The work at hand is addressed to methods from the fictitious domain context, combined with the finite element method.
Fictitious domain techniques are suitable in case partial differential equations have to be solved on a geometrically complex or time-dependent domain.
Own suggestions based on penalization and regularization, utilizing variants of Nitsches method in order to impose boundary conditions in a weak sense, are introduced and analyzed. The techniques presented are generalizations of methods due to Glowinski et al.
The underlying model equations of order two are non-linear reaction-diffusion-convection equations of rather general type, able to describe a lot of real-world situations. In addition, incompressible Stokes and Navier-Stokes systems are introduced, being special cases of the original model equations in some sense.

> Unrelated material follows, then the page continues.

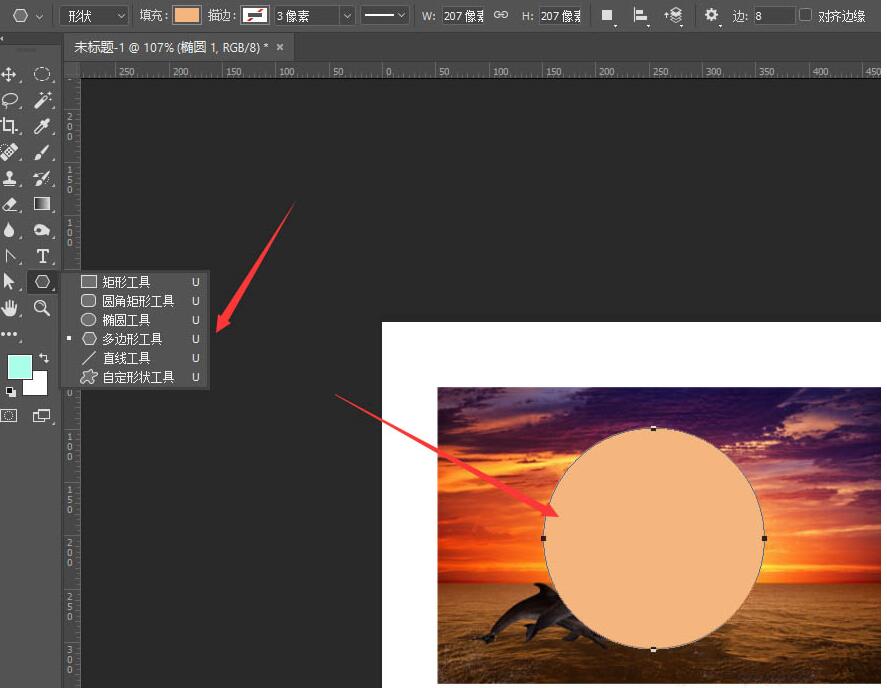This screenshot has width=887, height=688.
Task: Select the Zoom magnifier tool
Action: (42, 308)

The numerical analysis is carried out with respect to linearized versions of the original model equations. Within this process, symmetrical reaction-diffusion, diffusion-convection-reaction and a version of the Oseen equations are treated separately, in order to deal with different typical problems appearing in each case adequately.
Following that, besides symmetrical problems, tasks like dominant convection, as well as the circumvention of a discrete inf-sup condition in case the Oseen problem are discussed. Streamline diffusion/Galerkin least squares techniques playing a key role in that matter.
For implicit description of the embedded boundary the well established level set method is used, describing the boundary as a zero level set of suitable functions. This allows for an easy and flexible handling of the geometrical aspects.
Algorithmic tasks are addressed, followed by tests regarding numerical accuracy. In the end, several applications are presented in order to show the potential of the new methods: examples regarding plain flow problems, including one with moving boundary, and the Boussinesq equations on complex multi-connected domains.